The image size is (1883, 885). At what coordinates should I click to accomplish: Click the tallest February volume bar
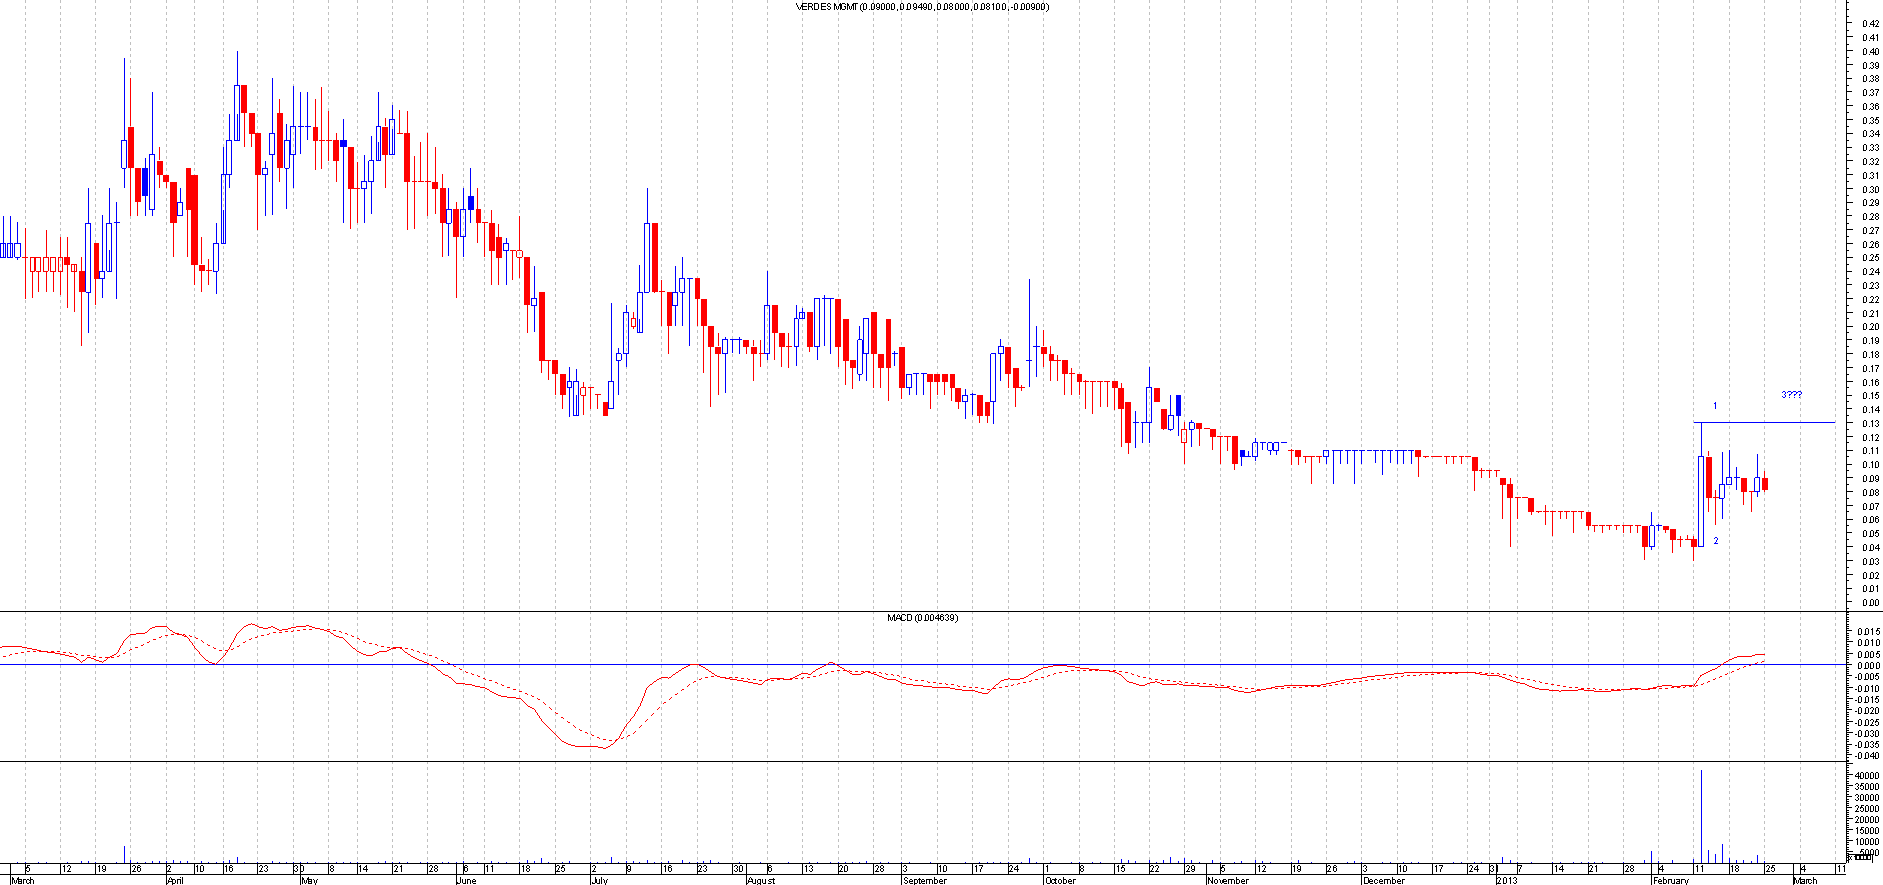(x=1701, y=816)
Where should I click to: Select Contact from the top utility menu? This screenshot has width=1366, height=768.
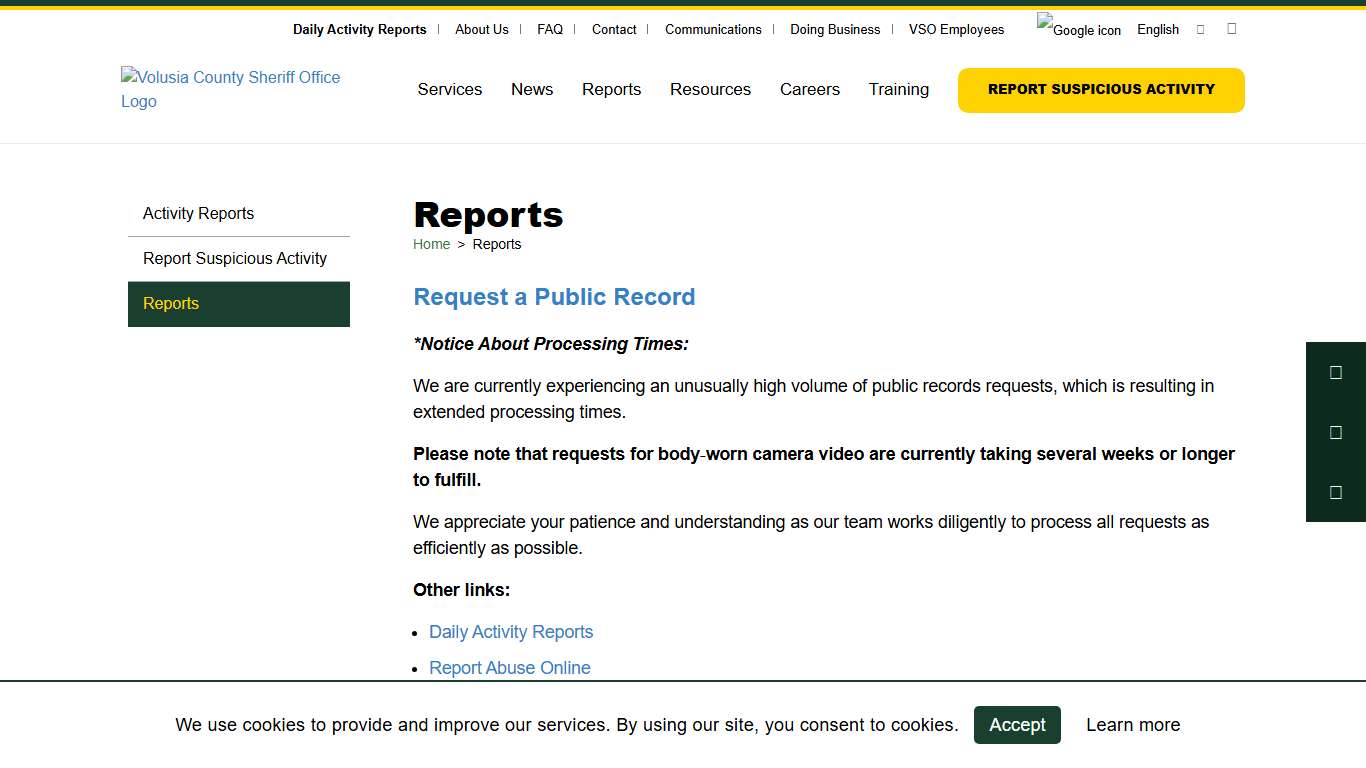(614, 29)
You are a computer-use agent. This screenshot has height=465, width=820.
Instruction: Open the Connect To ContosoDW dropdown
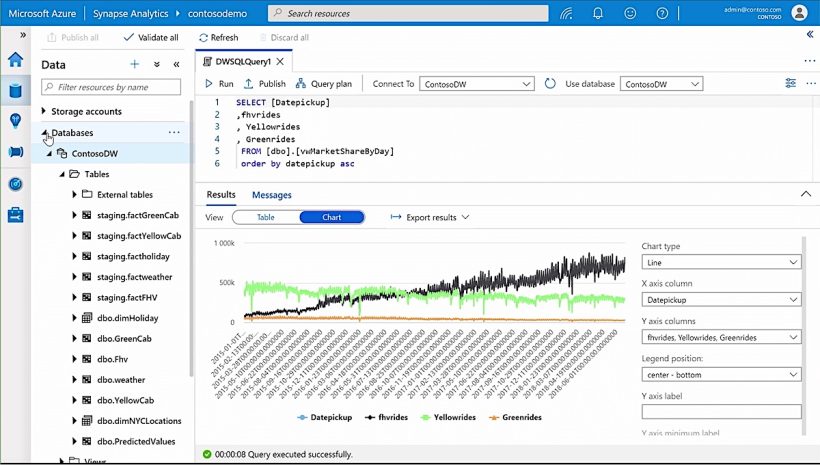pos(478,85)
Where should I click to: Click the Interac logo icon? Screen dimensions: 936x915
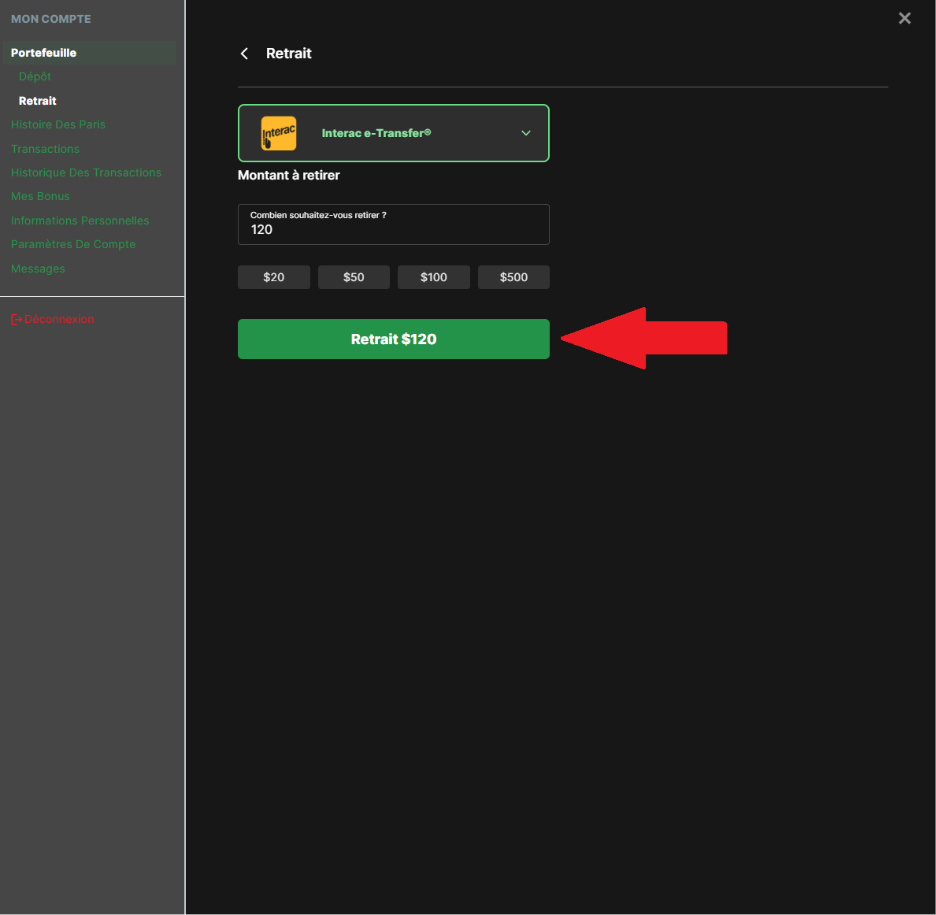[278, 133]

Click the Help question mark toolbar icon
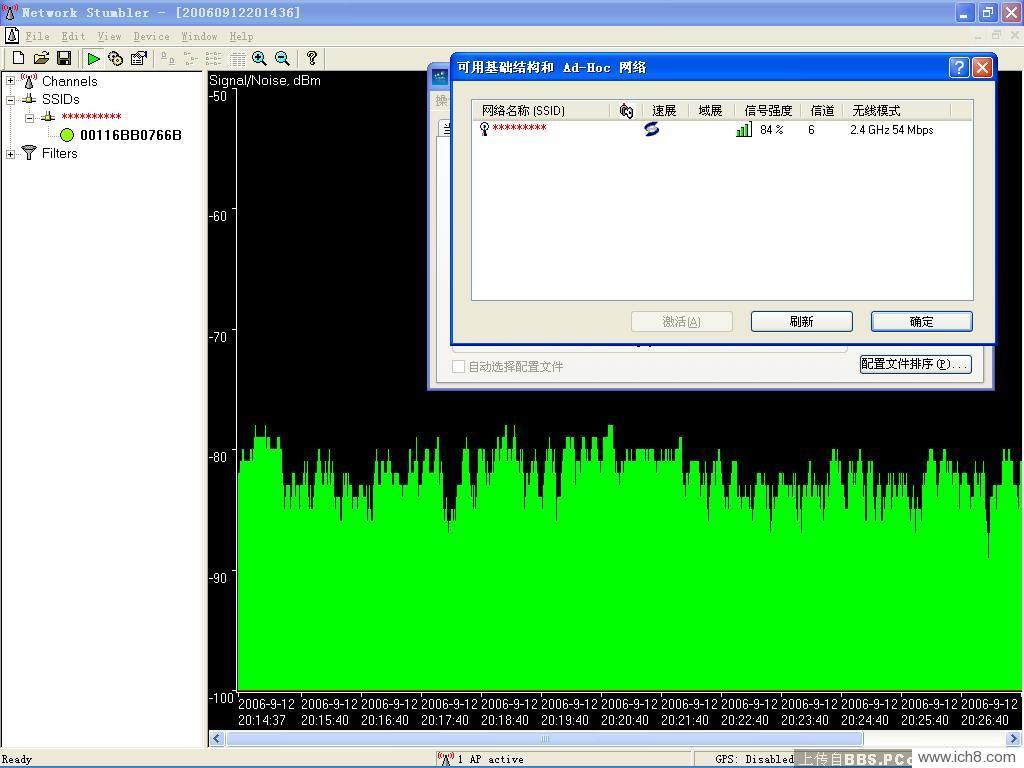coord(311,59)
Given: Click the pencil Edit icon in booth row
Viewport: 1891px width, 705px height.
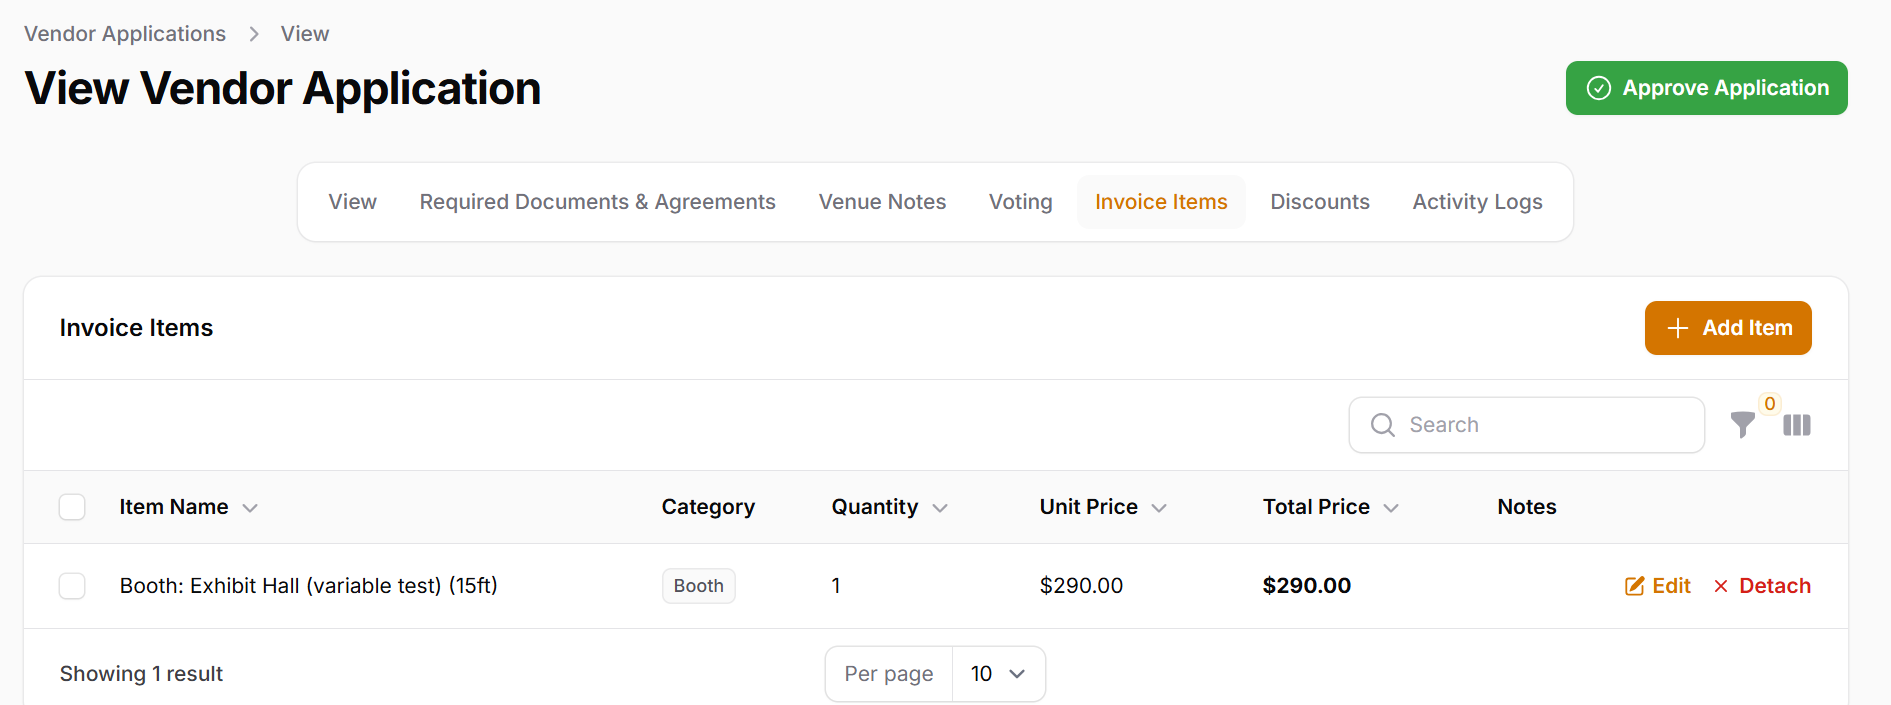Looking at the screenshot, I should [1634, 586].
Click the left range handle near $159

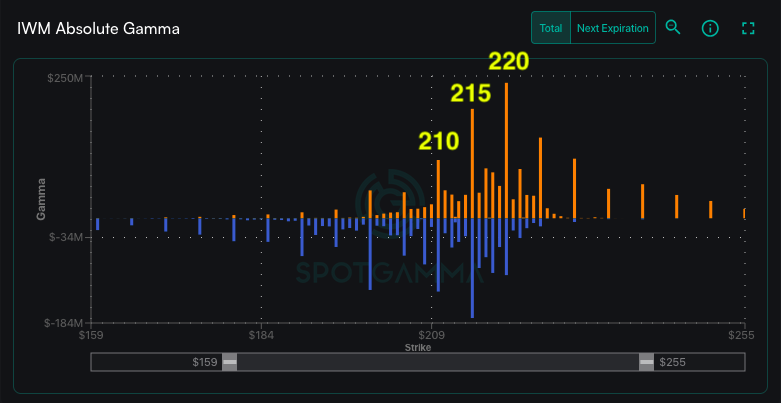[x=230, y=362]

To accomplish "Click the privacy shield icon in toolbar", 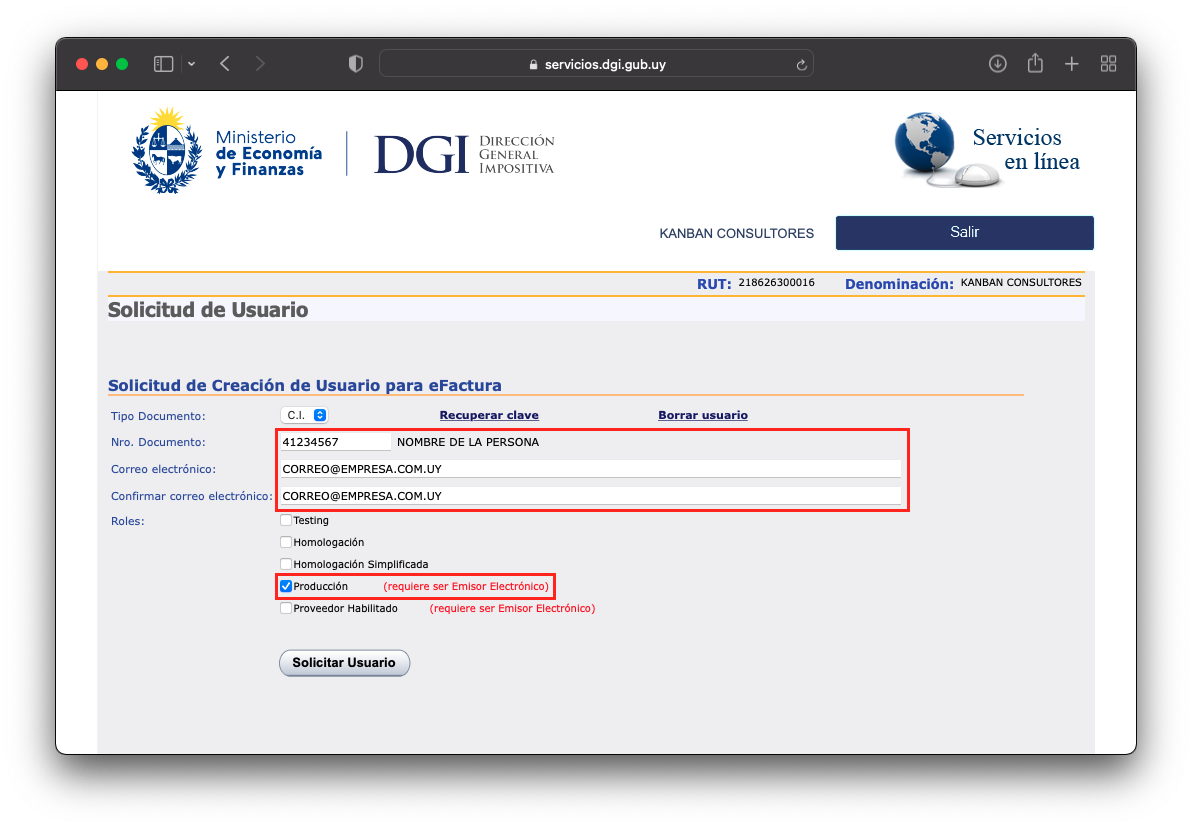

++++++++

TASK DETAILS
Reproduce the material above exactly but drop all images.

TASK RESULT
The image size is (1883, 885). At what coordinates should I click to accomplish: Click the tallest February volume bar
(x=1701, y=816)
Where should I click to: Select Contact from the top utility menu? This screenshot has width=1366, height=768.
(614, 29)
You are a computer-use agent. This screenshot has height=465, width=820.
Instruction: Open the Connect To ContosoDW dropdown
pos(478,85)
Where should I click to: Click the Interac logo icon? Screen dimensions: 936x915
[278, 133]

Click the Help question mark toolbar icon
coord(311,59)
Given: Click the pencil Edit icon in booth row
Viewport: 1891px width, 705px height.
Looking at the screenshot, I should [1634, 586].
Click the left range handle near $159

[x=230, y=362]

To accomplish "Click the privacy shield icon in toolbar", 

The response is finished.